** Start **

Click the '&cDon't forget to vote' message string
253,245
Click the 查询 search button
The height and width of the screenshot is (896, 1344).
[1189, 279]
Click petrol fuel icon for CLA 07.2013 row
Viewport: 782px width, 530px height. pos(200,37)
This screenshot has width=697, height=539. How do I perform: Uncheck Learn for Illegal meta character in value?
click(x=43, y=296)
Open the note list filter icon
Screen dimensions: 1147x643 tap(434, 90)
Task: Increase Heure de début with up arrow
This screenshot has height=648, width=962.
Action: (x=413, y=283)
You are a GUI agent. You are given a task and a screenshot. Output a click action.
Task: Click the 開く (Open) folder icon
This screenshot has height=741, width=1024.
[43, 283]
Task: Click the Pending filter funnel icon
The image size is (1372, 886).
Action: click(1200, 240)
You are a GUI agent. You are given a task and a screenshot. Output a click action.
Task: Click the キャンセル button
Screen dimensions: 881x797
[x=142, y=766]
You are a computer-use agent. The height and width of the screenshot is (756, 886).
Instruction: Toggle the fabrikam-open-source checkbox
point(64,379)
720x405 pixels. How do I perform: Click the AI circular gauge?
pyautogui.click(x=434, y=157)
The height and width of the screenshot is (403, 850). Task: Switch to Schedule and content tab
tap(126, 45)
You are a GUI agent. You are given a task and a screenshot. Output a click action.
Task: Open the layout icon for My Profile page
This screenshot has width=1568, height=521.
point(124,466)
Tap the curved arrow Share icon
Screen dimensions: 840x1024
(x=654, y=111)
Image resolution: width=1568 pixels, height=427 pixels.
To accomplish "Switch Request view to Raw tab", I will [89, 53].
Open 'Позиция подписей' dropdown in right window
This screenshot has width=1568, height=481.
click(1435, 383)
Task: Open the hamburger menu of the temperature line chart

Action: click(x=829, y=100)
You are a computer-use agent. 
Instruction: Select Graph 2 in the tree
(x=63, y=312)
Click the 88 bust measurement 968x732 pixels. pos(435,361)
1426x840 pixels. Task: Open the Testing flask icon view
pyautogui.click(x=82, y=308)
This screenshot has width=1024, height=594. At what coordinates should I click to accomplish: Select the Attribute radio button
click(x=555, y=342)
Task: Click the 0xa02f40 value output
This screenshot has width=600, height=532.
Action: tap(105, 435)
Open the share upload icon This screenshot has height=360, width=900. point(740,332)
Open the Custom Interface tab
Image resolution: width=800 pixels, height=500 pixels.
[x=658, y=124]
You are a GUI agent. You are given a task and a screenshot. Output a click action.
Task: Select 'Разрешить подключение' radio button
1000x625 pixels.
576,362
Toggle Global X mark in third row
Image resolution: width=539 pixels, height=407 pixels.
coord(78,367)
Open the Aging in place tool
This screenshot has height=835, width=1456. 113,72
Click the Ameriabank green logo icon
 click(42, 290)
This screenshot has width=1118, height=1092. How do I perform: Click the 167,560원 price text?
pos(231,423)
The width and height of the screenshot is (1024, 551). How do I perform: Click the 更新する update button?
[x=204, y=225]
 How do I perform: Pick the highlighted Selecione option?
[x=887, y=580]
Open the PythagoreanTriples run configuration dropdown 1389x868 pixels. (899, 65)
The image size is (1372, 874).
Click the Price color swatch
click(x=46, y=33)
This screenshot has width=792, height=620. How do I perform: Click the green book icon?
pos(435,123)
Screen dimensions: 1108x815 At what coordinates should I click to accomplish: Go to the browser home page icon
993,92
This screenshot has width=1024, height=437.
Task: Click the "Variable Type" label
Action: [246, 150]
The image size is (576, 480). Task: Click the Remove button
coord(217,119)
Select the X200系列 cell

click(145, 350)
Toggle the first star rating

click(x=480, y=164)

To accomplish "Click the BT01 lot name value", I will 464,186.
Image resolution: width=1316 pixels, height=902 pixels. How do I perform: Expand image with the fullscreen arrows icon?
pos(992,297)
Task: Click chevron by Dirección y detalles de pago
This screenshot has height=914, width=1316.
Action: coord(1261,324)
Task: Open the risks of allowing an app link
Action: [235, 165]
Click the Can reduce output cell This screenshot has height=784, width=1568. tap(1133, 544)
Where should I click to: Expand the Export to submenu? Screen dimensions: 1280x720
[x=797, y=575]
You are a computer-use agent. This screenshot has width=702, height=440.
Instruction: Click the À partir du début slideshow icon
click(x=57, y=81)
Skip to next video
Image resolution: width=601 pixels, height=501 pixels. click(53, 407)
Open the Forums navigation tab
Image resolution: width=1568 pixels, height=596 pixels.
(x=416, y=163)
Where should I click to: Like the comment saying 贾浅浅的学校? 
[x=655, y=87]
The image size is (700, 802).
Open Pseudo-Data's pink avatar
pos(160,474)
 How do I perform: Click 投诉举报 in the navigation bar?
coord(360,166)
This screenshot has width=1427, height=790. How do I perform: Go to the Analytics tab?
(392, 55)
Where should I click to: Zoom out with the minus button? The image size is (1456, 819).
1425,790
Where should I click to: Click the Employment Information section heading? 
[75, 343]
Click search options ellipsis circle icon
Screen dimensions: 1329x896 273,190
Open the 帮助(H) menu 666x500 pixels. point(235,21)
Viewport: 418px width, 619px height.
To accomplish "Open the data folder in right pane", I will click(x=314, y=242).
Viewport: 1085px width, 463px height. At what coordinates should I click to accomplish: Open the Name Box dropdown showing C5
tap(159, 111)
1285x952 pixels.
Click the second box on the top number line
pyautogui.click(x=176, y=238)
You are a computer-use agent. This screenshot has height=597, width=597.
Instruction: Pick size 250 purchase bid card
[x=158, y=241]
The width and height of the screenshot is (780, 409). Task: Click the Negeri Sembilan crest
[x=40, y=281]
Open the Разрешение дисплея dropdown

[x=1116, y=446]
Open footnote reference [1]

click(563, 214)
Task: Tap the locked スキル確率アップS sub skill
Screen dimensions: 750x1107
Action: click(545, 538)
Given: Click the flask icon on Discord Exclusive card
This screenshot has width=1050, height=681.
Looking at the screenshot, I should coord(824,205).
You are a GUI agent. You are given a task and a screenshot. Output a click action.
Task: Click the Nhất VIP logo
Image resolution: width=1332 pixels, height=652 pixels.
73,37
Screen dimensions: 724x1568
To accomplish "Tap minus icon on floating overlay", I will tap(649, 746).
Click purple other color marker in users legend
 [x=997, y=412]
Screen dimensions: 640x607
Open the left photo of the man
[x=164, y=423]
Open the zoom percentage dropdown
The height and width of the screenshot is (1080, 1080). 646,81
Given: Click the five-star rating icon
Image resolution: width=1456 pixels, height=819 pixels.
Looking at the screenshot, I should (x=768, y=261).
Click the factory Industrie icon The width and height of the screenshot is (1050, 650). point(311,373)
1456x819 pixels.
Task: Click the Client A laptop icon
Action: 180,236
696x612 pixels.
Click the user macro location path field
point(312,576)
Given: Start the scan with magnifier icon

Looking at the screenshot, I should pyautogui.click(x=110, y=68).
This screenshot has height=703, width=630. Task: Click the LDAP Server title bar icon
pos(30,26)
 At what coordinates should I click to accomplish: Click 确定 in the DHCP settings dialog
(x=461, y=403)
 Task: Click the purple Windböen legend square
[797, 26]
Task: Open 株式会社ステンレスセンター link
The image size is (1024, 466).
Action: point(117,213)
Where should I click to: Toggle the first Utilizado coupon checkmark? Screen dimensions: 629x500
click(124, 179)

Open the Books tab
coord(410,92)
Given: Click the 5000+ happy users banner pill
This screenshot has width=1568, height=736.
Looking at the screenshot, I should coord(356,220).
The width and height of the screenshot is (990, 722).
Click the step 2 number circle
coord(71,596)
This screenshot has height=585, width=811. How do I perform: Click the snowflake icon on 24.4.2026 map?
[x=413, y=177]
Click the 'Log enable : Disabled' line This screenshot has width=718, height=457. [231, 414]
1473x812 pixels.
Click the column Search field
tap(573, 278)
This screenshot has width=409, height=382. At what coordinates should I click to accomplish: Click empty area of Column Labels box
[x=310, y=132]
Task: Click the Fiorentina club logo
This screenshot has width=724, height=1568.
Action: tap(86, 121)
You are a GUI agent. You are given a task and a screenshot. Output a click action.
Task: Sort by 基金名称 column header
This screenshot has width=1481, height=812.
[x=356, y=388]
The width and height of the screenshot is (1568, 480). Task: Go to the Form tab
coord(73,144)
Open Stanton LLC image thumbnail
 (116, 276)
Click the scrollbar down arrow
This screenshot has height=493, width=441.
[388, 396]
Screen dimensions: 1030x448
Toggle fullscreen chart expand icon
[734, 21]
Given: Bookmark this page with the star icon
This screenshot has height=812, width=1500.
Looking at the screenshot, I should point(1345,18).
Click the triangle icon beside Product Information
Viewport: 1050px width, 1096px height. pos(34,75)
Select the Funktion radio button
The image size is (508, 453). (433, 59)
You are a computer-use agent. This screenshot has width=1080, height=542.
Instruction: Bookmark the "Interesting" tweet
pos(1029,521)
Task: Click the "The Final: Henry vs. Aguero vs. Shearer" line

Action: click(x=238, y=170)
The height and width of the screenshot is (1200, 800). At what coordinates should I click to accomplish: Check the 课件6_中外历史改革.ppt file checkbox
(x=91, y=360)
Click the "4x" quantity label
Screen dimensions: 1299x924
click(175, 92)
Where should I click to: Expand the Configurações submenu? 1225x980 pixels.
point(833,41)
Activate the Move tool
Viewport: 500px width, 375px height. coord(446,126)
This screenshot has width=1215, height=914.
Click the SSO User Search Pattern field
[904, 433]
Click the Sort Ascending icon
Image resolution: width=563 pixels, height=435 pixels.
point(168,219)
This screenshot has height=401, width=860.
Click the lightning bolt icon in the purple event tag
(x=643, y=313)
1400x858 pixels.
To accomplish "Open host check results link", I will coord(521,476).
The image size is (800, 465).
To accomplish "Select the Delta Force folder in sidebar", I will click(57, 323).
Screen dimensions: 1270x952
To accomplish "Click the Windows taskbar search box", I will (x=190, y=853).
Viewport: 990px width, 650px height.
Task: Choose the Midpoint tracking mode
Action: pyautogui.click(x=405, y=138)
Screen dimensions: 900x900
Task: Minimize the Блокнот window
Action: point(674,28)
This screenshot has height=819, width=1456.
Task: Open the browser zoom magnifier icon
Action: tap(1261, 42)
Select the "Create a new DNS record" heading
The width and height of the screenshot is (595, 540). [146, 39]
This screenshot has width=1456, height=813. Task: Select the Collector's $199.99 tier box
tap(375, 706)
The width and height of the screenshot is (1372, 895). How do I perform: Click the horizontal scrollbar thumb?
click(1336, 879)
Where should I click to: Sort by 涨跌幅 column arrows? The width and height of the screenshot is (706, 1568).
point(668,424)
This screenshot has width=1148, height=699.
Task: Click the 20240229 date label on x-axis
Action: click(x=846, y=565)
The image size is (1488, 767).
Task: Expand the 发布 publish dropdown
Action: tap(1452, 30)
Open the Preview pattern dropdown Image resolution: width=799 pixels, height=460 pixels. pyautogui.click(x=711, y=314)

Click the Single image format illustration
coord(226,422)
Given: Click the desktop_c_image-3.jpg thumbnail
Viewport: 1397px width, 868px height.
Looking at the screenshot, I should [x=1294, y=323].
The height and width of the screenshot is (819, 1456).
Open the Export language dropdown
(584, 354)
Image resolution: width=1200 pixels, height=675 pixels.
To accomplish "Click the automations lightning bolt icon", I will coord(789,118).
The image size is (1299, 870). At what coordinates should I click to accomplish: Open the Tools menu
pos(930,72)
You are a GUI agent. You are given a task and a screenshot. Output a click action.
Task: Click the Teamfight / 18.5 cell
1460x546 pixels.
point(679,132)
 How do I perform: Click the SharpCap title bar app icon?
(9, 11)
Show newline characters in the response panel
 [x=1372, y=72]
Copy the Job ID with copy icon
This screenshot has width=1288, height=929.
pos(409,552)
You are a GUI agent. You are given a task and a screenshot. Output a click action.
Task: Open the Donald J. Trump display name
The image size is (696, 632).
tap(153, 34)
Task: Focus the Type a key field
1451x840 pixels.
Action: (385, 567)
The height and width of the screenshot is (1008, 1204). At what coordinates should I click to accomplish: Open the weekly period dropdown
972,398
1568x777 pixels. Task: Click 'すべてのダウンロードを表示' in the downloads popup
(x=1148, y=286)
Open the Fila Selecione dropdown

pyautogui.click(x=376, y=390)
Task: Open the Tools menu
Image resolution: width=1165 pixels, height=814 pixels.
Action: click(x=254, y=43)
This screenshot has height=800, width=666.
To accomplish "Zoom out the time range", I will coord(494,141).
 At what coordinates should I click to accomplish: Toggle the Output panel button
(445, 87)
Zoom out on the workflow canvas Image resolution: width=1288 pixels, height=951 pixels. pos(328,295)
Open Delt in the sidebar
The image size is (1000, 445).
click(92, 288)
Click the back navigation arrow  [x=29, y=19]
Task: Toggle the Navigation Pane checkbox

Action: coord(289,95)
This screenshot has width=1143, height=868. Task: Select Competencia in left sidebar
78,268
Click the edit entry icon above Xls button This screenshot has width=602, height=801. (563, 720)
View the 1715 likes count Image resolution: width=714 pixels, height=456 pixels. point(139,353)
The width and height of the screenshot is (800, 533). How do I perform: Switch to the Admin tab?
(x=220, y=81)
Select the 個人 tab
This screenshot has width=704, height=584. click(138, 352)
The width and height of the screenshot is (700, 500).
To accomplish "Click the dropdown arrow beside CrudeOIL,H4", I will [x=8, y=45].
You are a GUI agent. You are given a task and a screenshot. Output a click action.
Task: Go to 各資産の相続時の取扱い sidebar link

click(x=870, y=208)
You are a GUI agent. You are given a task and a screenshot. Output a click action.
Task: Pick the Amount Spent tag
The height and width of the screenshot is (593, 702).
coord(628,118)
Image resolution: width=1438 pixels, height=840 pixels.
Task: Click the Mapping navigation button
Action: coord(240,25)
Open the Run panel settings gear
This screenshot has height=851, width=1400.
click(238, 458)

** End **

Short task =
Print the rows again without any changes, from the first row through the line that contains "(x=654, y=111)", including both.

Final result =
Click the '&cDon't forget to vote' message string
253,245
Click the 查询 search button
The height and width of the screenshot is (896, 1344).
[1189, 279]
Click petrol fuel icon for CLA 07.2013 row
Viewport: 782px width, 530px height. pos(200,37)
This screenshot has width=697, height=539. How do I perform: Uncheck Learn for Illegal meta character in value?
click(x=43, y=296)
Open the note list filter icon
Screen dimensions: 1147x643 tap(434, 90)
Task: Increase Heure de début with up arrow
This screenshot has height=648, width=962.
Action: (x=413, y=283)
You are a GUI agent. You are given a task and a screenshot. Output a click action.
Task: Click the 開く (Open) folder icon
This screenshot has height=741, width=1024.
[43, 283]
Task: Click the Pending filter funnel icon
The image size is (1372, 886).
Action: click(1200, 240)
You are a GUI agent. You are given a task and a screenshot. Output a click action.
Task: Click the キャンセル button
Screen dimensions: 881x797
[x=142, y=766]
You are a computer-use agent. The height and width of the screenshot is (756, 886).
Instruction: Toggle the fabrikam-open-source checkbox
point(64,379)
720x405 pixels. How do I perform: Click the AI circular gauge?
pyautogui.click(x=434, y=157)
The height and width of the screenshot is (403, 850). Task: Switch to Schedule and content tab
tap(126, 45)
You are a GUI agent. You are given a task and a screenshot. Output a click action.
Task: Open the layout icon for My Profile page
This screenshot has width=1568, height=521.
point(124,466)
Tap the curved arrow Share icon
Screen dimensions: 840x1024
(x=654, y=111)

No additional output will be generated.